# Do you Transplant from smart pots?



## 000StankDank000 (Mar 13, 2015)

I have just started to grow from smart pots and when I found a male and tryed to take him outta the pot I had to rip the roots from the sides and bottom of the smart pot leaving roots behind. This can not be good for transplants. The roots grow into the fabric with tons of smaller roots. I have some big plants in #5 and I'm gonna be flowering them in 3 weeks so I wanna go bigger on the pot but they are in smart pots #5 that don't open down the side.

Should I just leave them?
What does MP have to say
Thanks Stank


----------



## pcduck (Mar 13, 2015)

Just place the 5 into the larger pot.
Or let dry out really good first before transplanting.


----------



## Rosebud (Mar 14, 2015)

How big are they stank? Are the really root bound?  I have found, and i hope others tell me if this is true, that they don't put out much roots when flowering. Yes, it is very hard to get the plants out, but i don't ever transplant out of them. Duck has a great idea... The roots will grow thru the bag to the next pot.


----------



## 000StankDank000 (Mar 14, 2015)

They are big rose talking 2 1/2 months from seed. Only in veg wanna switch before flower. 

I don't think the roots would grow threw a smart bag I could be wrong. 

So if I let it dry right out ( droopy plant) and the roots ripp and half stay in pot won't the dramatically hurt the plant?


----------



## umbra (Mar 14, 2015)

I've had nothing but problems trying to transplant from the smart pots. I gave up and went to grow bags. I just tear them apart to transplant. I like them much better. Another thing I learned from NorCalHal.


----------



## Rosebud (Mar 14, 2015)

I use one gallon grow bags to veg, then a week or two before flower i flip to 5 gallon smart pot.   And yes, stank, Duck wouldn't tell you if he wasn't sure.. They will grow right thru the pot to the new dirt in the new pot. promise.

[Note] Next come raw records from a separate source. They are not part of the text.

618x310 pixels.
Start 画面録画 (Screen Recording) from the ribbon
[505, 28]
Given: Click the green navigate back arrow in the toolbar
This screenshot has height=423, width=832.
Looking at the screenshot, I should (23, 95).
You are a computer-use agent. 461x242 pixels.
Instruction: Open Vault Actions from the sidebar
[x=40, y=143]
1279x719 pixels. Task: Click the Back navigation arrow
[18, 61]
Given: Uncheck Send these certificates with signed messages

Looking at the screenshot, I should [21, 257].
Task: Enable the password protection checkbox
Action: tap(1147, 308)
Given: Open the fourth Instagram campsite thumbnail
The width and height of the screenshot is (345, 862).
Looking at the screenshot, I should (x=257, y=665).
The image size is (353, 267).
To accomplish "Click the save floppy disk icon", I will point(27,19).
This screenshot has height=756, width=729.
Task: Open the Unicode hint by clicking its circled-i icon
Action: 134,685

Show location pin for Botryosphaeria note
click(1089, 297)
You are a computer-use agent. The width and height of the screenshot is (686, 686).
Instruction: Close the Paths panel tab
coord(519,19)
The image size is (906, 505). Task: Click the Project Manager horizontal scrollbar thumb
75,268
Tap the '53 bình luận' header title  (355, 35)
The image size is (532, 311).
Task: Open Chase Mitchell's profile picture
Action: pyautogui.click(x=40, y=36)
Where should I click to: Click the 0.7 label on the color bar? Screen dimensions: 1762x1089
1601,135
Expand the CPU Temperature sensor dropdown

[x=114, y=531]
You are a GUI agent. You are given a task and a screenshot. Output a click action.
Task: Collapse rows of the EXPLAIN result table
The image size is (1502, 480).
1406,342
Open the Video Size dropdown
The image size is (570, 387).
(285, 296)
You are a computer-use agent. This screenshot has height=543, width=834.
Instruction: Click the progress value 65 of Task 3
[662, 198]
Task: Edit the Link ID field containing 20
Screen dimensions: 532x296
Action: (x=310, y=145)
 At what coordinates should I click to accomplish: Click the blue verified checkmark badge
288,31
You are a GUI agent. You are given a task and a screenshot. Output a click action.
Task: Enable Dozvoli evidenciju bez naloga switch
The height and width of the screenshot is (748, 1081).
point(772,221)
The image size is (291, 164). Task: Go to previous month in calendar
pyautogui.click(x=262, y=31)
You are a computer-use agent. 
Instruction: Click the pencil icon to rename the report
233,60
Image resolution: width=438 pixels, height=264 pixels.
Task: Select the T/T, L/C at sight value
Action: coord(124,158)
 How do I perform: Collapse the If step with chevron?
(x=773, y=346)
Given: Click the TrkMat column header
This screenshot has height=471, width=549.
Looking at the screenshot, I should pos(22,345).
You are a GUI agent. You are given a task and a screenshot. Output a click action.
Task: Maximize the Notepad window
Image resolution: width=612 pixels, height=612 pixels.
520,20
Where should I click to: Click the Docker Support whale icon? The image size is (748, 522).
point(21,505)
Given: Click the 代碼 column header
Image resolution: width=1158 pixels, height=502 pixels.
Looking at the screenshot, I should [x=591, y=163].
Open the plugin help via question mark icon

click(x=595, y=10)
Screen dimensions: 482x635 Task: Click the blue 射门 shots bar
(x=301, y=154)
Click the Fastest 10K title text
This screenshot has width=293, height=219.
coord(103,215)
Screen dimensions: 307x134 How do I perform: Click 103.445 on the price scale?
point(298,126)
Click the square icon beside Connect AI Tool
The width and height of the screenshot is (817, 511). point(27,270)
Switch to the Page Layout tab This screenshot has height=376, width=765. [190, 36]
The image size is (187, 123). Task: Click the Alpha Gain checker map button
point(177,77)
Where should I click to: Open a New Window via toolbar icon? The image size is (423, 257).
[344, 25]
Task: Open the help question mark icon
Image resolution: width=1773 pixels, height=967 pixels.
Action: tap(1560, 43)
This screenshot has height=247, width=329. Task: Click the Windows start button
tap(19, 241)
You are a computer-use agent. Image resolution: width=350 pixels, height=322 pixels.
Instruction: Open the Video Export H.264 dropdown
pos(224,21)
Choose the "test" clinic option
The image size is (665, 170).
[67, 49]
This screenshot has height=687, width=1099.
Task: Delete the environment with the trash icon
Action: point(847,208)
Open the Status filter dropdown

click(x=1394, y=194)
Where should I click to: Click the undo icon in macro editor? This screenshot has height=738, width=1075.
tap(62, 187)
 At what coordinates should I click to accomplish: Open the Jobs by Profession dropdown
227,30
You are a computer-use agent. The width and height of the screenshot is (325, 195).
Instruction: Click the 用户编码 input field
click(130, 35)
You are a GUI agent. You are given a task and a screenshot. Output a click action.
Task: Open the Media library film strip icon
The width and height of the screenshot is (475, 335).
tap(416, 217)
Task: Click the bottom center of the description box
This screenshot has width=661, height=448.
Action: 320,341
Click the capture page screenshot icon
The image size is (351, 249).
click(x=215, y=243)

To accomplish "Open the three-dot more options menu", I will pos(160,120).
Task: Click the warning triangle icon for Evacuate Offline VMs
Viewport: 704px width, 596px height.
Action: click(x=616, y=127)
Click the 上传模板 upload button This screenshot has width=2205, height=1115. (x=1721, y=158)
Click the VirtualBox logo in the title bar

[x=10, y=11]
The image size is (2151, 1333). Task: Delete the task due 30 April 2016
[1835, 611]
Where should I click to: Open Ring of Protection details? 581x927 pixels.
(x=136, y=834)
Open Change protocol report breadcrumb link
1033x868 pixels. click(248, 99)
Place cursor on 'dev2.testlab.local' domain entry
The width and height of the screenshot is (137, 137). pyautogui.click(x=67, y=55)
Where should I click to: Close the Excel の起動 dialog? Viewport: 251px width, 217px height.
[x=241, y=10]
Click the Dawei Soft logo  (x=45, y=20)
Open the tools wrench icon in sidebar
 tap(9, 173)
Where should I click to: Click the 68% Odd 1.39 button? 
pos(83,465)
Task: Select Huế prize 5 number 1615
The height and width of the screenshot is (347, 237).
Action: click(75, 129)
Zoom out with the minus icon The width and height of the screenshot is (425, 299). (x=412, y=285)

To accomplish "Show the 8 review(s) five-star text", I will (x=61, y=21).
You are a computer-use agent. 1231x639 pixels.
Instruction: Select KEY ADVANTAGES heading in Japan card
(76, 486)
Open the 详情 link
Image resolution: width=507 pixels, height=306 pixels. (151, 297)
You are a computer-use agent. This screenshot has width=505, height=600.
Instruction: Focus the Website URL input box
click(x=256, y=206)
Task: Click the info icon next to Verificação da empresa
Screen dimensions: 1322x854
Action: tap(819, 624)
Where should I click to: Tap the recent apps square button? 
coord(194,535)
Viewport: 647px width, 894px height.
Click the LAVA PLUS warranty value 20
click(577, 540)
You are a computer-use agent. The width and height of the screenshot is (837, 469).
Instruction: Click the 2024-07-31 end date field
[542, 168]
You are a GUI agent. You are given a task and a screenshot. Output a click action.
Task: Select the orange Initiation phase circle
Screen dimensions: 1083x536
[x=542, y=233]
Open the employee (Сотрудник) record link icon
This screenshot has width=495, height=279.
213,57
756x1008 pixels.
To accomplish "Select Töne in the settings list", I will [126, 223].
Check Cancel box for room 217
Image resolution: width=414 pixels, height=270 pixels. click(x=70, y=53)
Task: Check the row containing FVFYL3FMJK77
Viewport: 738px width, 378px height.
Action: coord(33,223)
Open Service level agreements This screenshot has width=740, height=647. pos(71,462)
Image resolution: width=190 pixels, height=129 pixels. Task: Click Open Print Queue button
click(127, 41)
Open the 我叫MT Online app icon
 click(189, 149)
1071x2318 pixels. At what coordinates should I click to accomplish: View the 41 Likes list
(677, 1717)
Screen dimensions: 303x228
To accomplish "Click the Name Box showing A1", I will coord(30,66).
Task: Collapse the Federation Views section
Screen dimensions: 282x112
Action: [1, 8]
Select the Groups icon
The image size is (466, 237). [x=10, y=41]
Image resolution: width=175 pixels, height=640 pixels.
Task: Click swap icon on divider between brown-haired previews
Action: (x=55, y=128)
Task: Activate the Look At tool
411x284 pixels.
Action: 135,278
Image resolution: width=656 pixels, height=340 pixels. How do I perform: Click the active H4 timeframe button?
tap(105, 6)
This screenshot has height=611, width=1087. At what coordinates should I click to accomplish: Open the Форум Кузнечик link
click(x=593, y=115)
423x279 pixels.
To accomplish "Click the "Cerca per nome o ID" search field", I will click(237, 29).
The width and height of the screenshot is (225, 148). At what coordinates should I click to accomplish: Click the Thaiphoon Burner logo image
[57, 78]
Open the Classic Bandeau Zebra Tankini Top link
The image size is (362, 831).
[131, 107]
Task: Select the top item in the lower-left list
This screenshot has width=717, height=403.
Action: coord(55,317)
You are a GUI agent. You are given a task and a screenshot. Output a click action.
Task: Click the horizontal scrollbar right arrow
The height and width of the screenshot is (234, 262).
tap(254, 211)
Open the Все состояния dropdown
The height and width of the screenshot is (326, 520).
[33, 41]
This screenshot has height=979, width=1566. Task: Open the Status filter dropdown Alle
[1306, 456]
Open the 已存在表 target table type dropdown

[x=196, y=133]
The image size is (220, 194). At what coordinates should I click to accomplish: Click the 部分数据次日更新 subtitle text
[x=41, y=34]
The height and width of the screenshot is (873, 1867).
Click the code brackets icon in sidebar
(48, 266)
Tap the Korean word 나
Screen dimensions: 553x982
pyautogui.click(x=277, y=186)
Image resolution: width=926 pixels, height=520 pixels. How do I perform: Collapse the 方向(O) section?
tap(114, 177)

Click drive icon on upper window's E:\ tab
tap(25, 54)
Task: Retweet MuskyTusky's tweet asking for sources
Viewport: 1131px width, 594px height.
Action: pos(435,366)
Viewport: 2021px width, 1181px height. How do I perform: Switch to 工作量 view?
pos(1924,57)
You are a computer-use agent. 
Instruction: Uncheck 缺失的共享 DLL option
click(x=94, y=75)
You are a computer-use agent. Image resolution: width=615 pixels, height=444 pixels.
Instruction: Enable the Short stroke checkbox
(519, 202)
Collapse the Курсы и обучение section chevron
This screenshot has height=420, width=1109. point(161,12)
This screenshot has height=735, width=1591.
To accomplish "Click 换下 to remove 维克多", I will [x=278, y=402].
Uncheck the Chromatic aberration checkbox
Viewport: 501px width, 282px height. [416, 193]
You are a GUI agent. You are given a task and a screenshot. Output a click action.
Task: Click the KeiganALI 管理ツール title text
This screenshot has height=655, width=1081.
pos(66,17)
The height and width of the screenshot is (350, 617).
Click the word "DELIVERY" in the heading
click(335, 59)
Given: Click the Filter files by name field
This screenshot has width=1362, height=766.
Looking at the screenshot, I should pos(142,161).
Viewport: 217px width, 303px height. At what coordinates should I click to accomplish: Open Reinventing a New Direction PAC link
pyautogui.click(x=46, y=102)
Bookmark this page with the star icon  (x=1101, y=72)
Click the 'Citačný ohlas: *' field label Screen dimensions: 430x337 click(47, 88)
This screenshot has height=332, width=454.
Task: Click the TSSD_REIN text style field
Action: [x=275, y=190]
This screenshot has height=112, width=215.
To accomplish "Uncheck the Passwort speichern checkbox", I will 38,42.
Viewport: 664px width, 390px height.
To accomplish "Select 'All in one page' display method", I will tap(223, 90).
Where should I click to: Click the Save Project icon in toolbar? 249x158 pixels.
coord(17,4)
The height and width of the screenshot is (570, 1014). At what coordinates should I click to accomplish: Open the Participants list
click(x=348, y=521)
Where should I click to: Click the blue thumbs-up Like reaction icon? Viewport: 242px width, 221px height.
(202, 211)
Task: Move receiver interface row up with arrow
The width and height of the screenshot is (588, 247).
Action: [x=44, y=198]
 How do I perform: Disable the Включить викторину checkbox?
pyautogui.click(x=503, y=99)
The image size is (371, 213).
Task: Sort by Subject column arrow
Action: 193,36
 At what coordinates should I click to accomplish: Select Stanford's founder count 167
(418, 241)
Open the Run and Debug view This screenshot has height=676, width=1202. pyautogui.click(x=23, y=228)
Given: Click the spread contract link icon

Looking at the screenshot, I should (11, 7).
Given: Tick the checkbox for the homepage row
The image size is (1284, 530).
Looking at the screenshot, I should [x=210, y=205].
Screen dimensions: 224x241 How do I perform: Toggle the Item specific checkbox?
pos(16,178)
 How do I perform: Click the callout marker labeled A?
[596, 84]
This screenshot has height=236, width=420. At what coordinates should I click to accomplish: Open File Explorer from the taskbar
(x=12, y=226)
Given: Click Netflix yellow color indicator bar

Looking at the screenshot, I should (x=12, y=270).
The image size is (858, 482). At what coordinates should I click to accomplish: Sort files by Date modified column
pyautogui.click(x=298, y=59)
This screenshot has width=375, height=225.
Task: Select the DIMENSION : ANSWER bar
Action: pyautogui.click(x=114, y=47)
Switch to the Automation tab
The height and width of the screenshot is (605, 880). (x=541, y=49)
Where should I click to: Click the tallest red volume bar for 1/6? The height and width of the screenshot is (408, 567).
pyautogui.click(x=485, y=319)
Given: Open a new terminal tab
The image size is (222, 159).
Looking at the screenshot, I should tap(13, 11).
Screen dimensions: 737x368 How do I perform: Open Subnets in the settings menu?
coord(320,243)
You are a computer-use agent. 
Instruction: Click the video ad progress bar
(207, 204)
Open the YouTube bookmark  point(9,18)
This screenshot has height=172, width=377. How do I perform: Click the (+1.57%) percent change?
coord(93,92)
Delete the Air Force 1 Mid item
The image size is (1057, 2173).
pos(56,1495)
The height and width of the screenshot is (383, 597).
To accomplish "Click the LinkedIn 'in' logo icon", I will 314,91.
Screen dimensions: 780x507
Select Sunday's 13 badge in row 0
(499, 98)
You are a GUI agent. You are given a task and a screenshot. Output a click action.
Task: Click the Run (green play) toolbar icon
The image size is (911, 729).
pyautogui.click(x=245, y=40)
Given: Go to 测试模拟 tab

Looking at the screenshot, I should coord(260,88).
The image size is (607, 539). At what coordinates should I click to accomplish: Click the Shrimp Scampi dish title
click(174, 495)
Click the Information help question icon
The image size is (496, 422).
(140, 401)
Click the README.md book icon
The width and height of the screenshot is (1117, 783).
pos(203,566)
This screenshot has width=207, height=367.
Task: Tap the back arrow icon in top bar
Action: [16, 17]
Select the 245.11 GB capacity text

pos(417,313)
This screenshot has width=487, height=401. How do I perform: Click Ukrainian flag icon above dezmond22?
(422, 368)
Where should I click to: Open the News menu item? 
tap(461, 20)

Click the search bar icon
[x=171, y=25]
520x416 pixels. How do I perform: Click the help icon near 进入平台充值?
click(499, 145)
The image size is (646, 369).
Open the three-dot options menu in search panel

Umbra, i love the grow bags too, what size do you use? I like the sp better  but to get started they are awesome and cheap and you can cut them off, like you said.


----------



## umbra (Mar 14, 2015)

Rose, I use the 1 gal and the 5 gal so far. Working quite well.


----------



## 000StankDank000 (Mar 14, 2015)

How big have you had plants in #5 pots?
I'm gonna look for some grow bags Tuesday


----------



## Locked (Mar 14, 2015)

I don't transplant from Smart Pots because I only grow with One Gallon pots, but I have removed plants from the Smart Pots and it is not hard once you get it down. Yeah there is a little tearing away of the fabric but it is almost like peeling a tangerine.  It sounds bad but I doubt it does much to the plant.  jmo


----------



## pcduck (Mar 14, 2015)

000StankDank000 said:


> How big have you had plants in #5 pots?
> I'm gonna look for some grow bags Tuesday



4½ to 5 foot OD

3½ to 4½ ID


----------



## HighBrixMMJ (Mar 15, 2015)

I've had plants sitting so close the smart pots were touching, and the roots grew the smart pots and into each other's smart pot! Had to tear them apart. Lol. Roots will definitely grow through the smart pots. Duck tells no lie!


----------



## 000StankDank000 (Mar 16, 2015)

View attachment ImageUploadedByTapatalk1426557449.881072.jpg

Taking umbra advise see how she goes


----------